Can you arrange the data below as a JSON list of strings, one string per line with blank lines left out, starting at the line that has "Screen dimensions: 450x800" and stopping after the line that has "The width and height of the screenshot is (900, 435)."?
-- START Supplied data --
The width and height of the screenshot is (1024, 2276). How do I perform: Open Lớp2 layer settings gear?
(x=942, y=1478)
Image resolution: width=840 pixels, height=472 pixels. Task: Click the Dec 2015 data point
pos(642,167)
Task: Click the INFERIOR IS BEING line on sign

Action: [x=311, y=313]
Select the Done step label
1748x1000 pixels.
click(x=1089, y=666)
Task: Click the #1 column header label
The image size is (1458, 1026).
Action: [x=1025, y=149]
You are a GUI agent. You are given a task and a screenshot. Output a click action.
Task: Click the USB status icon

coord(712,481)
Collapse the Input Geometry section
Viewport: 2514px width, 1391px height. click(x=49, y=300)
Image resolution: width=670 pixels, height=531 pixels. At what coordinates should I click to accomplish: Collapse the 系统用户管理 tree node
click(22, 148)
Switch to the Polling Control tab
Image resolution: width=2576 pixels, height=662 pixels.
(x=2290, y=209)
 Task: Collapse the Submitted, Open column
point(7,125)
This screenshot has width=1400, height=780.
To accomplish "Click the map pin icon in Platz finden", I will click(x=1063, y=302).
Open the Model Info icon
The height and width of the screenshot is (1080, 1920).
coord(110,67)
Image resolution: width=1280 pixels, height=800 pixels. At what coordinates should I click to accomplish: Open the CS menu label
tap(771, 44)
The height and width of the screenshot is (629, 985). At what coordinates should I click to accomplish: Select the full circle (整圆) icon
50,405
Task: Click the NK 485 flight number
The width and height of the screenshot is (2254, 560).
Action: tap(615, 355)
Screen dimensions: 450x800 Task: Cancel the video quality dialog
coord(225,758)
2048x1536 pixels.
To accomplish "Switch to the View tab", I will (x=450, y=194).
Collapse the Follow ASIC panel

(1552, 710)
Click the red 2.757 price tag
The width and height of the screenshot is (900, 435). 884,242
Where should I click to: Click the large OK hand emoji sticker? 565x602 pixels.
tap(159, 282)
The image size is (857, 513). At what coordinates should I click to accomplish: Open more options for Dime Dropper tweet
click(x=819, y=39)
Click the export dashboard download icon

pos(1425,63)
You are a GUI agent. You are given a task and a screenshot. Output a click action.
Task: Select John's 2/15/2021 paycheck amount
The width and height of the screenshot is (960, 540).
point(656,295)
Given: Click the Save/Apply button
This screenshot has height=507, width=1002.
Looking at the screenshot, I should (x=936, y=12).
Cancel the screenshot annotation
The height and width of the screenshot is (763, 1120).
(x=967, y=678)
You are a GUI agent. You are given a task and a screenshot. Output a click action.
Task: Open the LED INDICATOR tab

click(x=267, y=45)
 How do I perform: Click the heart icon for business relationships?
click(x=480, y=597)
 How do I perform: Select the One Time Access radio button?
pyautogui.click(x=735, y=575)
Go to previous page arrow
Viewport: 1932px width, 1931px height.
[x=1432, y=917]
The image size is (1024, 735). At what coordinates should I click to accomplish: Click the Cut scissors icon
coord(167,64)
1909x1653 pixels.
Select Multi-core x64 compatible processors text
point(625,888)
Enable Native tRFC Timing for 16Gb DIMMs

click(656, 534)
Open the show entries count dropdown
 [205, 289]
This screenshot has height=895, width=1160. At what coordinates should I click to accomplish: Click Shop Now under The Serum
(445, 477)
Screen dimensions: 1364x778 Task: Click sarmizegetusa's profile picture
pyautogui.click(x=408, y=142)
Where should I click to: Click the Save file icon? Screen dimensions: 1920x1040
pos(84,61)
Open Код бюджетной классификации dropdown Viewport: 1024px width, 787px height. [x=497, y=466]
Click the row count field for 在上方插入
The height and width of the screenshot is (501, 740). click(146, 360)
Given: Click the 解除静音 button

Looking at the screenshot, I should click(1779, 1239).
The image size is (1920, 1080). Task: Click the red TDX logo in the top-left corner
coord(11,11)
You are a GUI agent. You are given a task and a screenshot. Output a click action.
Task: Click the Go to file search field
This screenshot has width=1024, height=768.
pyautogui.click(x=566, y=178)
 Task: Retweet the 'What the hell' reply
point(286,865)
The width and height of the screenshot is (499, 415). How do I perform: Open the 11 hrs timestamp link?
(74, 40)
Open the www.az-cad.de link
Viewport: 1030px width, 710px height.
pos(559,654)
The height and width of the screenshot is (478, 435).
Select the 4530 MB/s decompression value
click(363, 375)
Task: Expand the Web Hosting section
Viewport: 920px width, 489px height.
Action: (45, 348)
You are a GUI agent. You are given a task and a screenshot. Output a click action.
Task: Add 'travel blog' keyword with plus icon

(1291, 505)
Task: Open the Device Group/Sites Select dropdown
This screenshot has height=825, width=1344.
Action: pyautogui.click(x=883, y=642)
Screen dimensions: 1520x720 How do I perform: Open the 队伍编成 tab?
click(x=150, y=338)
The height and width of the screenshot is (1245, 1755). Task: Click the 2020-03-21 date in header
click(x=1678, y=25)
-- END Supplied data --
### Correct output
[
  "Screen dimensions: 450x800 Task: Cancel the video quality dialog",
  "coord(225,758)",
  "2048x1536 pixels.",
  "To accomplish \"Switch to the View tab\", I will (x=450, y=194).",
  "Collapse the Follow ASIC panel",
  "(1552, 710)",
  "Click the red 2.757 price tag",
  "The width and height of the screenshot is (900, 435). 884,242"
]